Hari ini, 10 November diperingati sebagai hari pahlawan. Banyak yang mengartikan pahlawan hanyalah mereka yang berjuang melawan penjajah untuk mewujudkan kemerdekaan Republik Indonesia. Padahal makna pahlawan begitu luas.
Pahlawan bisa diartikan sosok yang berani memperjuangkan kebenaran. Maka sosok pahlawan tentu tidak hanya ada di masa lampau saja, tetapi pastinya di masa kini dan masa yang akan datang.

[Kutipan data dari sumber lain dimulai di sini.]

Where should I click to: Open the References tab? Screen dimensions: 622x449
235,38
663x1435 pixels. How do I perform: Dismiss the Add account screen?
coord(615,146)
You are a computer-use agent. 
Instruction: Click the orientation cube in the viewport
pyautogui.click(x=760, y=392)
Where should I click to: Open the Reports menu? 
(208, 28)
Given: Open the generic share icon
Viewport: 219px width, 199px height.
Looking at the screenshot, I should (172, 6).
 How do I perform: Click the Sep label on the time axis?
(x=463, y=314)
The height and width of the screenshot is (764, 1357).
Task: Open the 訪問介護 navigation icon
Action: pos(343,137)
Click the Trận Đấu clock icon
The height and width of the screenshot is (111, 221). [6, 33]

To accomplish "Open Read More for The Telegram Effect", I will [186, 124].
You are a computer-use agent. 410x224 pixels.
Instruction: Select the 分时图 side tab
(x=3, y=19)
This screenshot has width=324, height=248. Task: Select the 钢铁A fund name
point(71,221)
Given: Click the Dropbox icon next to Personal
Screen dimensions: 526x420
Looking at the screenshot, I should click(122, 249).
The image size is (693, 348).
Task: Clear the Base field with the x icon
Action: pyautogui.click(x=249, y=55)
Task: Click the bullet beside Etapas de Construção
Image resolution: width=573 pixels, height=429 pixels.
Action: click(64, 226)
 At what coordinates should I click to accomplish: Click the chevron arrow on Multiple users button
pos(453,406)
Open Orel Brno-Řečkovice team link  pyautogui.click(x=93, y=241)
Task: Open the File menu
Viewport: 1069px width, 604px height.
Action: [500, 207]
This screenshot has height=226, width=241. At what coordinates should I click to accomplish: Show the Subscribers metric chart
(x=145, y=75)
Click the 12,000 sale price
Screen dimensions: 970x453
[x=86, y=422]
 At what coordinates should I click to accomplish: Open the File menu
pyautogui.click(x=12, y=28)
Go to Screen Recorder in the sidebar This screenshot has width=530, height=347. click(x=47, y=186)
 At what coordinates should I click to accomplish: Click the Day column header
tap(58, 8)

Bertepatan momentum Hari Pahlawan ini, Gender Specialist Universitas Airlangga Dr Pinky Saptandari menyampaikan bahwa perempuan juga merupakan pahlawan yang tentu memiliki berbagai pengalaman kepahlawanan menarik yang layak untuk dibagikan.
SCROLL TO CONTINUE WITH CONTENT
"Yang harus disadari perempuan sendiri adalah pahlawan. Kalau selama ini kisah kepahlawanan kebanyakan laki-laki, itu bukan berarti perempuan tidak ada pengalaman, tapi karena yg menulis laki-laki. Karena his story bukan her story. Jadi harus kita bikin her story atau their story, storynya sama-sama, bahwa semuanya mempunyai sisi kepahlawanan yang bisa diangkat," tutur Dr. Pinky saat dijumpai detikJatim di agenda Launching Buku Perempuan Penjaga Hutan, Jumat (10/11/2023).
Pinky menambahkan bahwa sebenarnya banyak sekali pengalaman kepahlawanan perempuan yang sangat jarang terangkat. Pengalaman kepahlawanan itu pun ada di berbagai lini kehidupan, baik pendidikan, ekonomi, sosial, maupun budaya.
Salah satu perjuangan dan kepahlawanan perempuan yang selama ini jarang diangkat di antaranya di bidang sosial. Menurut Dr. Pinky, selama ini pengalaman kepahlawanan dan perjuangan selalu dalam sepi dan sunyi. Padahal banyak sekali perempuan yang bergerak memperjuangkan keadilan sosial.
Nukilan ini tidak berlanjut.